▶ _PROBLEM TO SOLVE_
In the data below, begin at the line with "Screen dimensions: 679x827" and stop after the line with "The height and"; output those lines exactly and no pictures.

(MATERIALS PROVIDED)

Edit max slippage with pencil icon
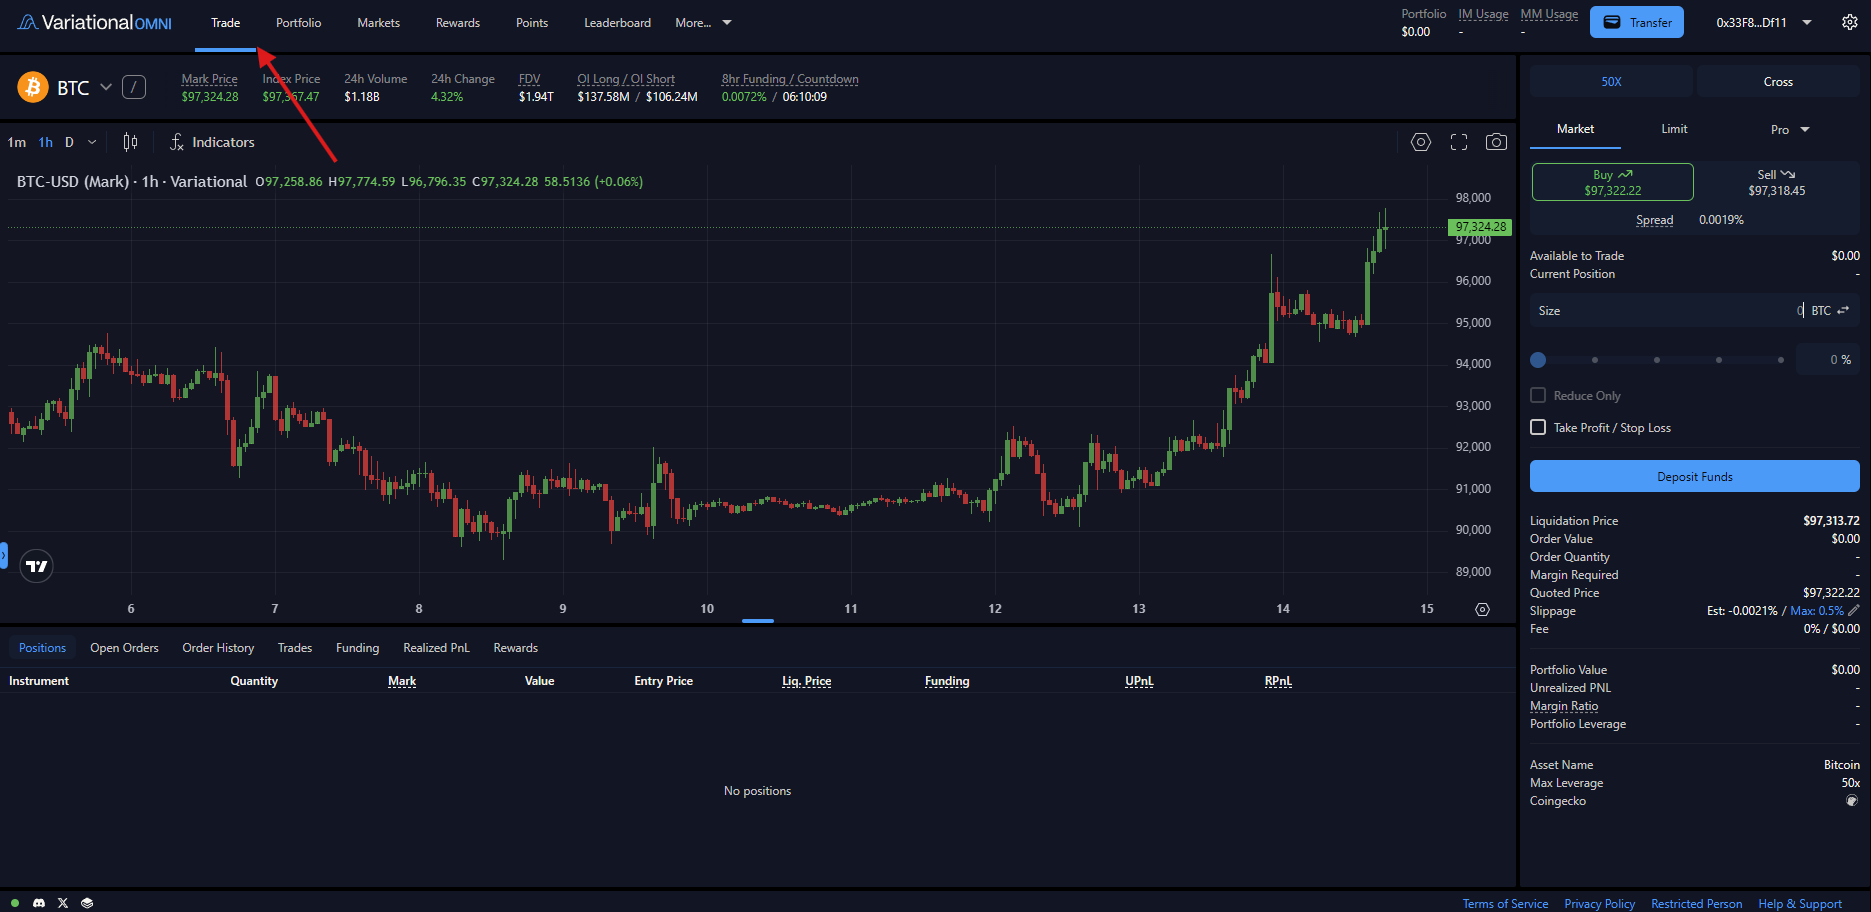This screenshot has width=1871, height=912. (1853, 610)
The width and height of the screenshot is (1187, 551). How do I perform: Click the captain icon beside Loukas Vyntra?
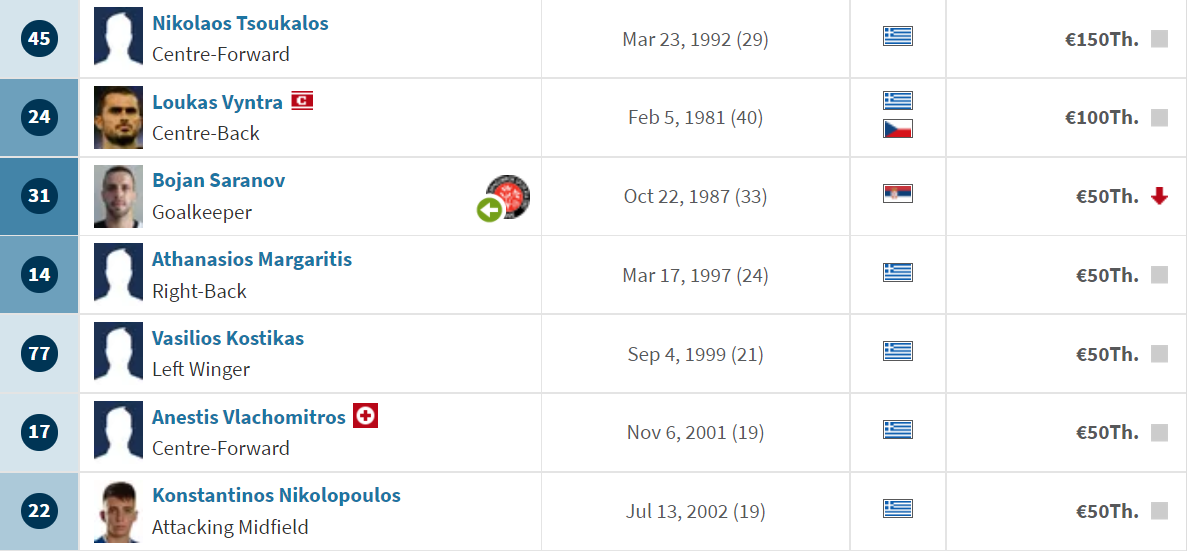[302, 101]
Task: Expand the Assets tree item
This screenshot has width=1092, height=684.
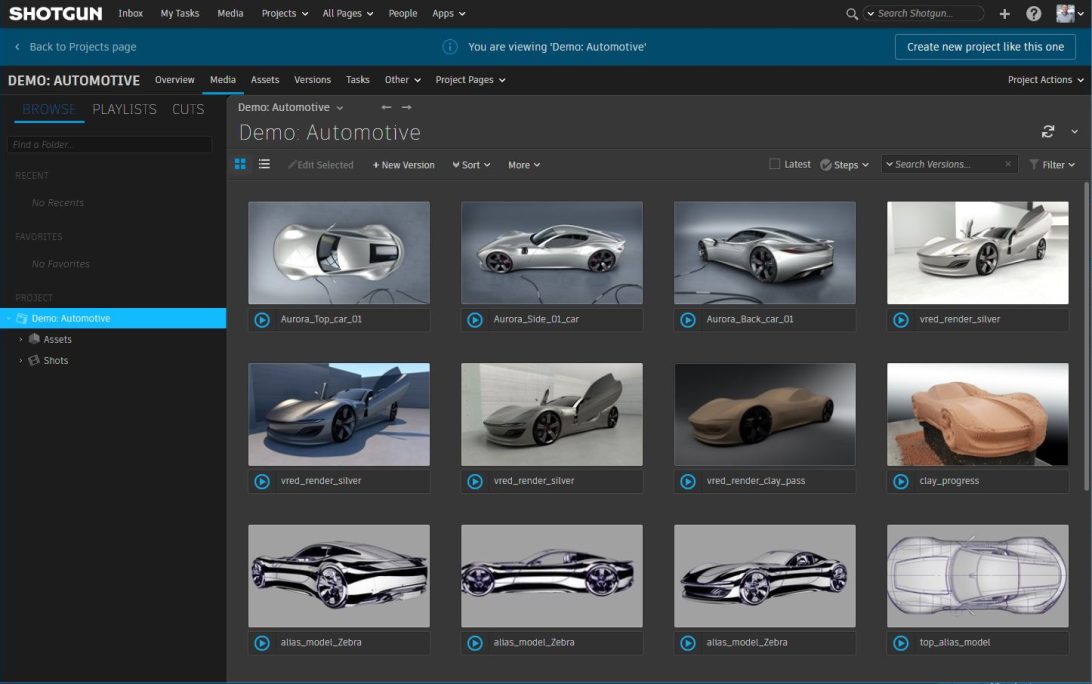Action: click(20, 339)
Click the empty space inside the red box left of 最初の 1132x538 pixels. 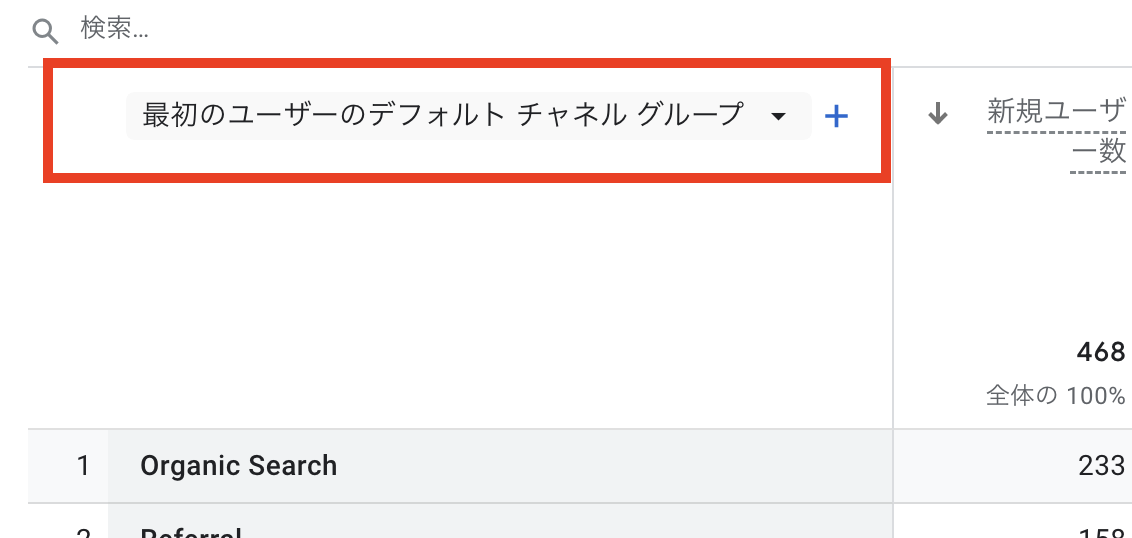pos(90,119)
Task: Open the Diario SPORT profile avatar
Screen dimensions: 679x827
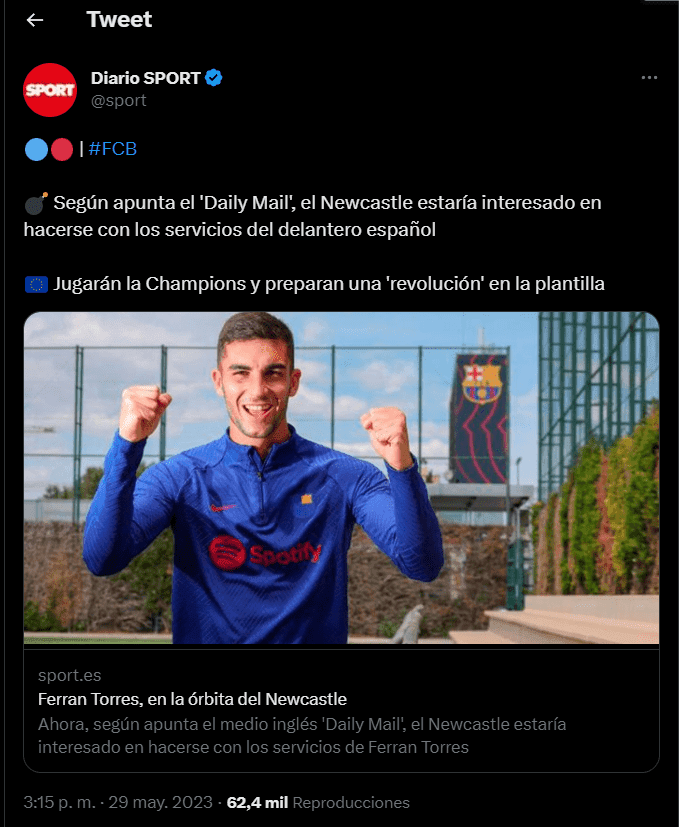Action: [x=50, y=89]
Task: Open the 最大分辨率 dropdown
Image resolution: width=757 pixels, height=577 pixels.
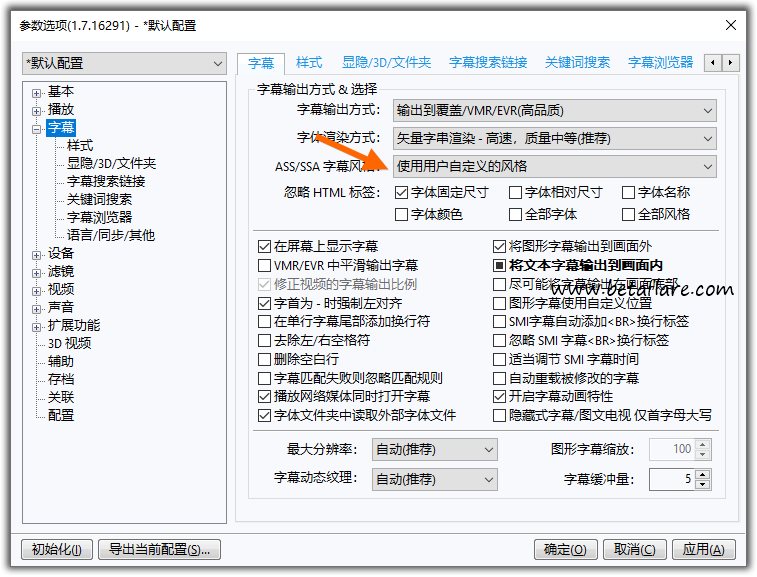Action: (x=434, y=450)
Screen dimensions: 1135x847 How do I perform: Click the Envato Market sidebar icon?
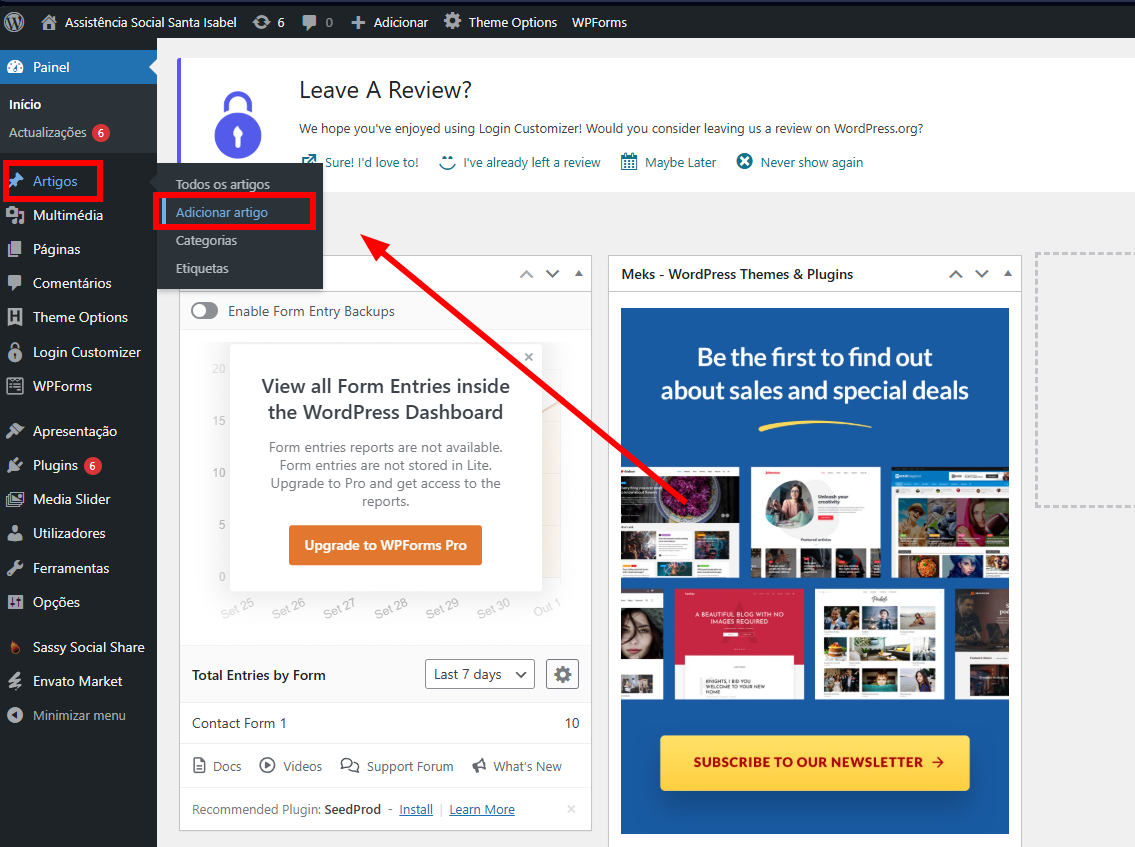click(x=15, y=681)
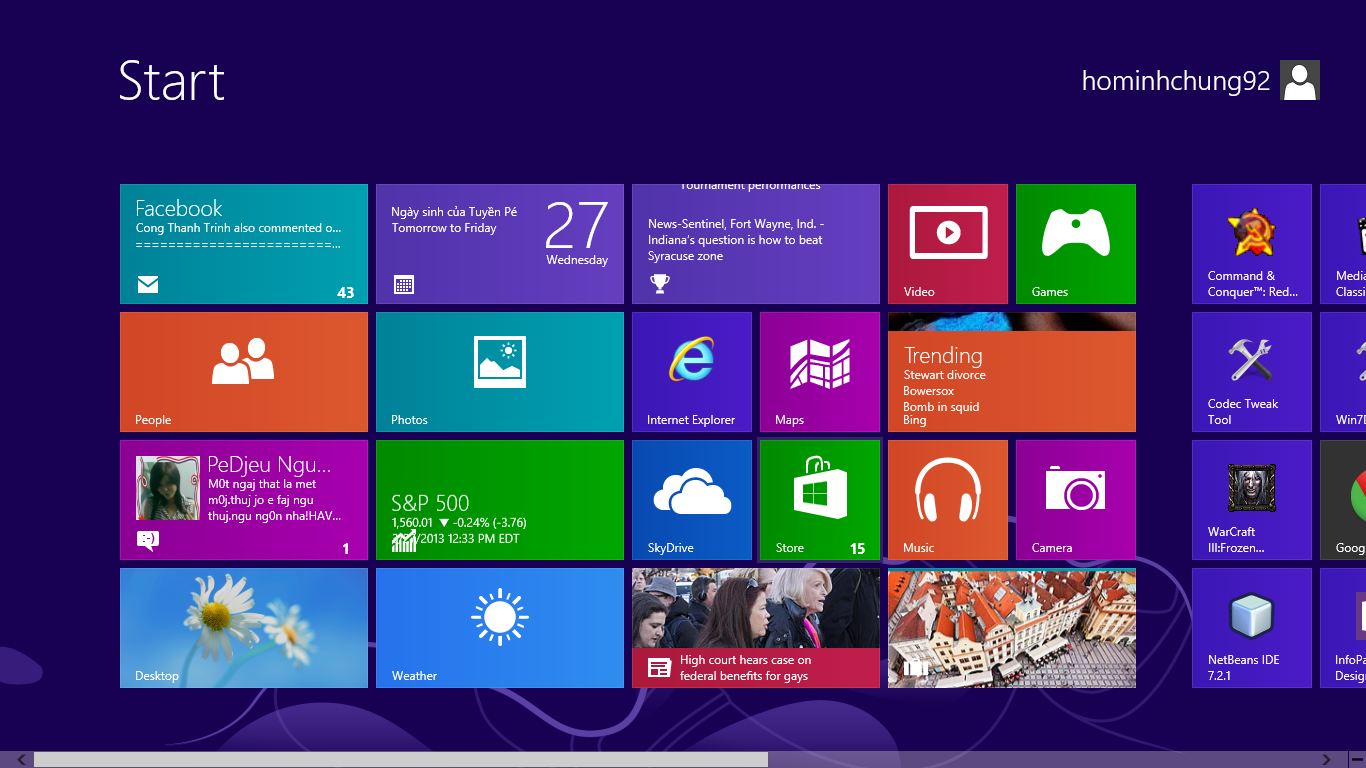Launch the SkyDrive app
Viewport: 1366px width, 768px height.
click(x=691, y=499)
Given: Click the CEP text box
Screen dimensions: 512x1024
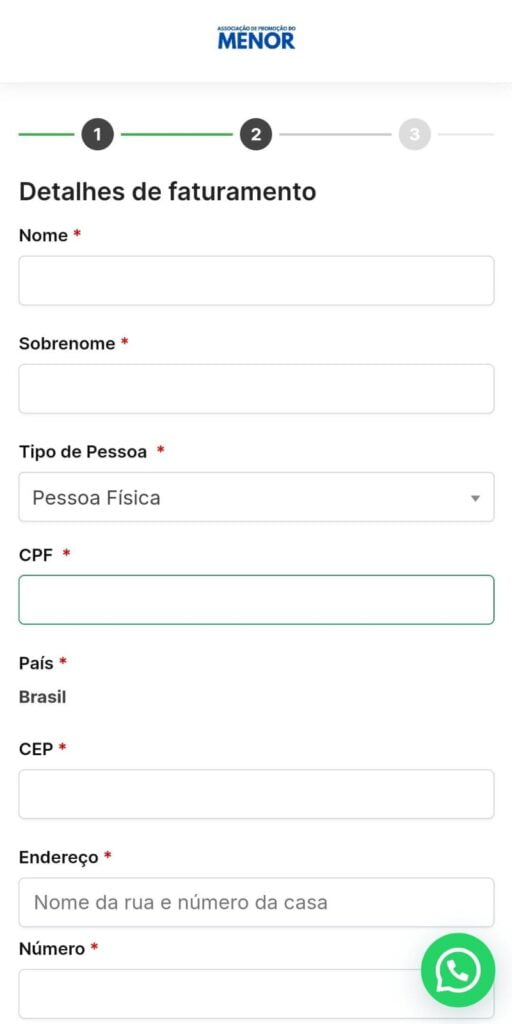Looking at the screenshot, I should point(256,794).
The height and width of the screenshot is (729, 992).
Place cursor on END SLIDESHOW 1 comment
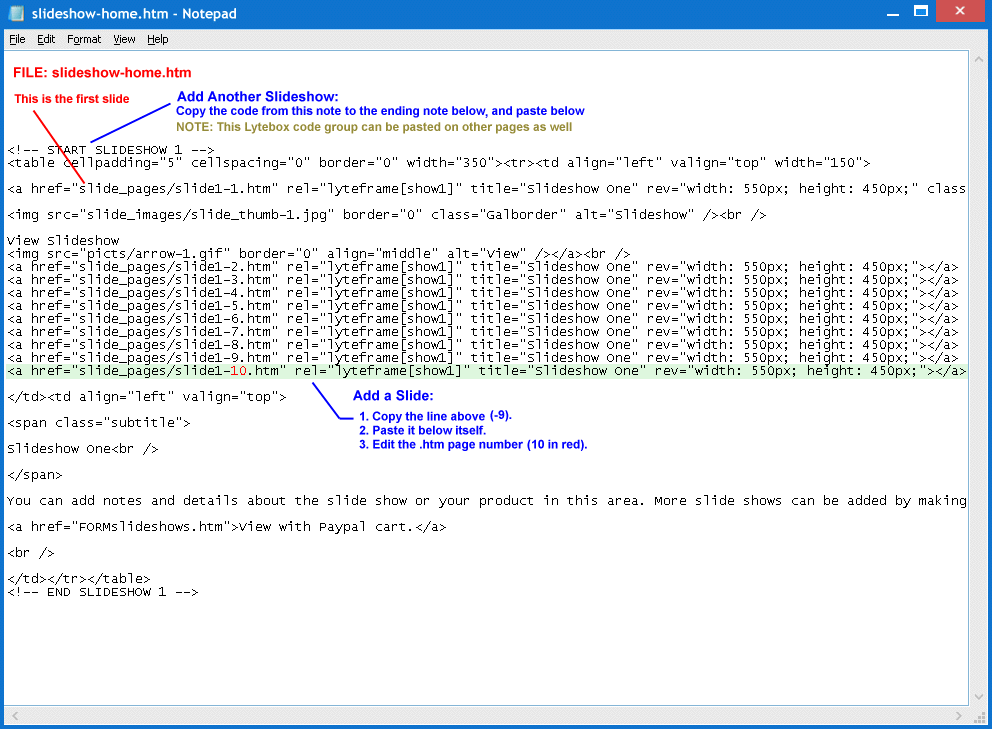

(End MATERIALS PROVIDED)

▶ _SOLUTION_
Screen dimensions: 679x827
Action: [x=50, y=89]
Task: Open the 最大分辨率 dropdown
Image resolution: width=757 pixels, height=577 pixels.
Action: (x=434, y=450)
Screen dimensions: 1135x847 How do I perform: Click the Envato Market sidebar icon?
click(x=15, y=681)
Launch the SkyDrive app
Viewport: 1366px width, 768px height.
click(x=691, y=499)
Given: Click the CEP text box
Screen dimensions: 512x1024
Looking at the screenshot, I should point(256,794).
The height and width of the screenshot is (729, 992).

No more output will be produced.